English literary scholar

Oliver Elton, FBA (3 June 1861 – 4 June 1945) was an English literary scholar whose works include A Survey of English Literature (1730–1880) in six volumes, criticism, biography, and translations from several languages including Icelandic and Russian. He was King Alfred Professor of English at Liverpool University. He also helped set up the Department of English at the University of the Punjab, Lahore, Pakistan.

==Early life==
Born at Holt, Norfolk, on 3 June 1861, Elton was the only child of Sarah and the Reverend Charles Allen Elton (1820–1887), the headmaster of Gresham's School, where Oliver was taught by his father until he proceeded to Marlborough College and Corpus Christi College, Oxford, where he was a scholar from 1880 to 1885. He graduated with a BA with first class honours in Literae Humaniores in 1884.

His friends at Oxford included Leonard Huxley, Michael Sadler and Dugald Sutherland MacColl, whose sister he later married.

==Career==
Elton's first work was as a tutor and lecturer in London, while preparing school editions of Shakespeare and Milton. He translated Einar Hafliðason's Laurentius Saga as The Life of Laurence Bishop of Hólar in Iceland (Lárentíus Kálfsson) into English. In this he was encouraged by Frederick York Powell, whose biography Elton would later publish in 1906.

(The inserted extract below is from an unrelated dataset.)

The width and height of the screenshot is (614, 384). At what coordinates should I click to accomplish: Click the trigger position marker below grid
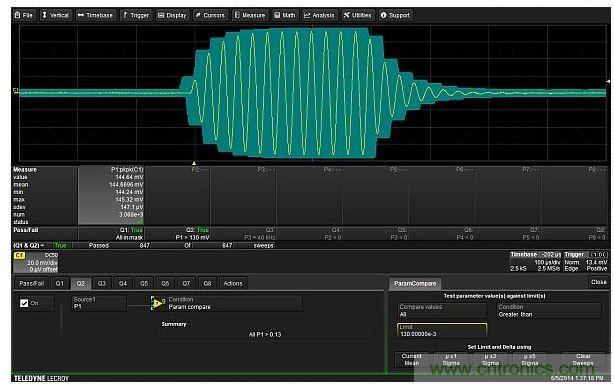194,163
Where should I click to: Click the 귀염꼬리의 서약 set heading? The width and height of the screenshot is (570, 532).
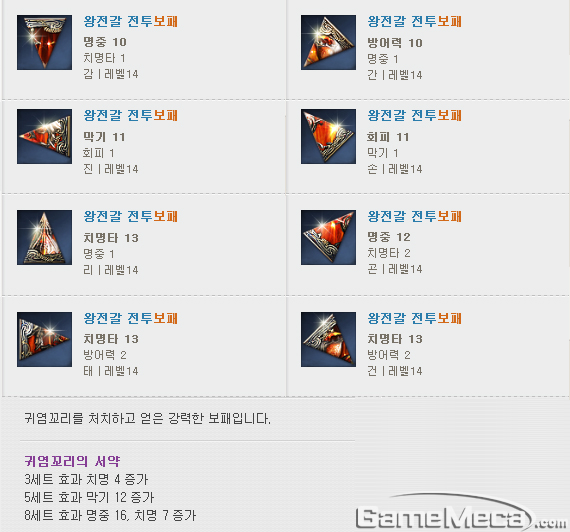pyautogui.click(x=72, y=461)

In 1890 he went as a lecturer to Owens College, Manchester, remaining for ten years. During his time there he published a translation of nine of the books of the Gesta Danorum by Saxo Grammaticus, a study of Michael Drayton, and The Augustan Ages (1899) which brought him recognition from the academic literary world. Meanwhile, he got to know Charles Edward Montague and wrote for the Manchester Guardian.

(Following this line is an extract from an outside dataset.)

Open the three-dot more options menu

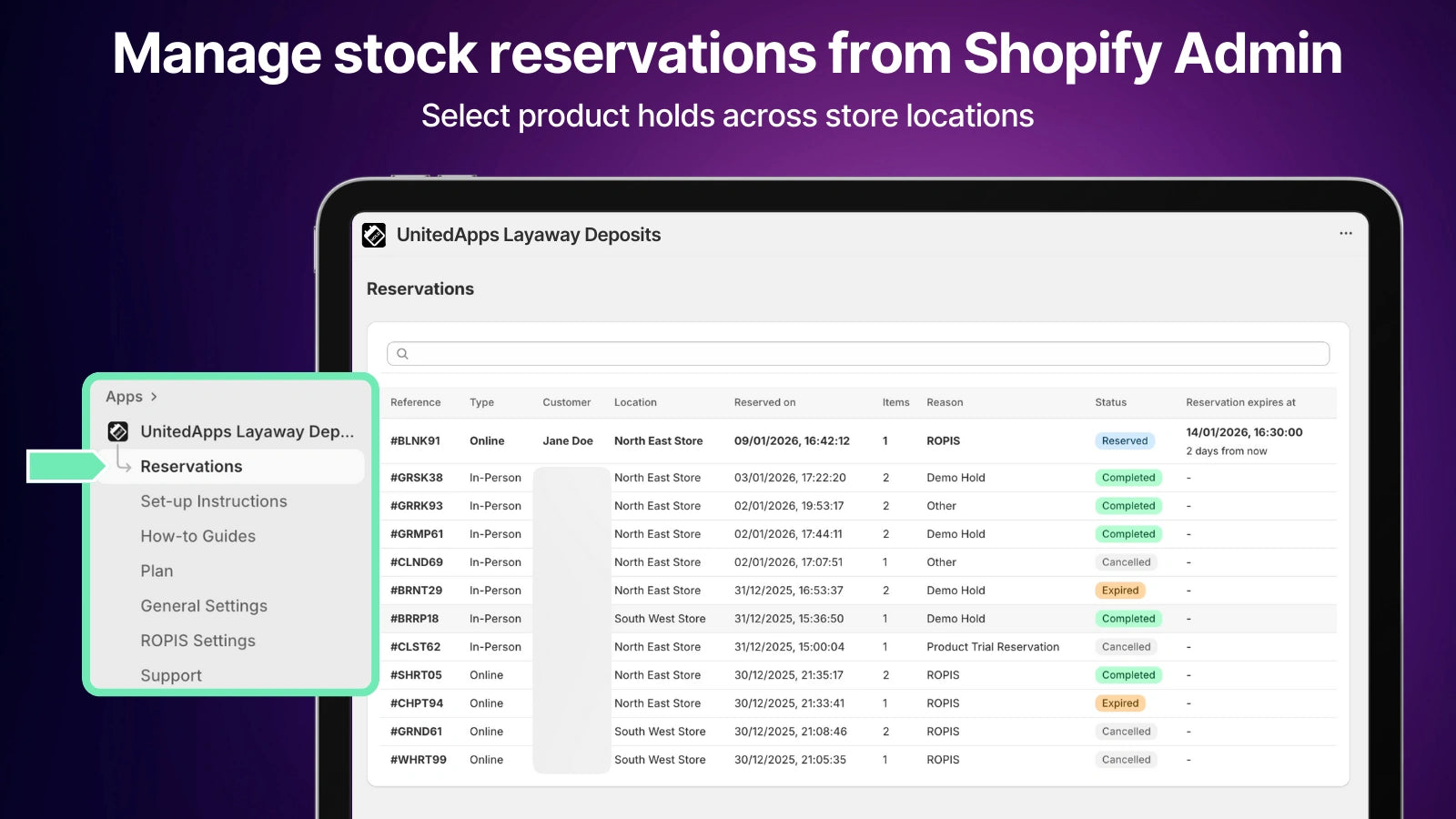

He went to Liverpool in 1901 as Professor of English Literature and stayed till his retirement in 1925. While there, he completed two-thirds (four volumes) of his Survey of English Literature and lectured and wrote on Milton, Tennyson, Henry James, Chekhov and others.

After retirement he went to Harvard as a visiting professor and later settled in Oxford. He completed the Survey of English Literature, and published a book on English poetry: The English Muse: a Sketch (1933). He also continued an interest in Russian and other Slavic literature (mainly Serbian) which had begun during the first world war, and published further translations, notably of Pushkin's Eugene Onegin (1937).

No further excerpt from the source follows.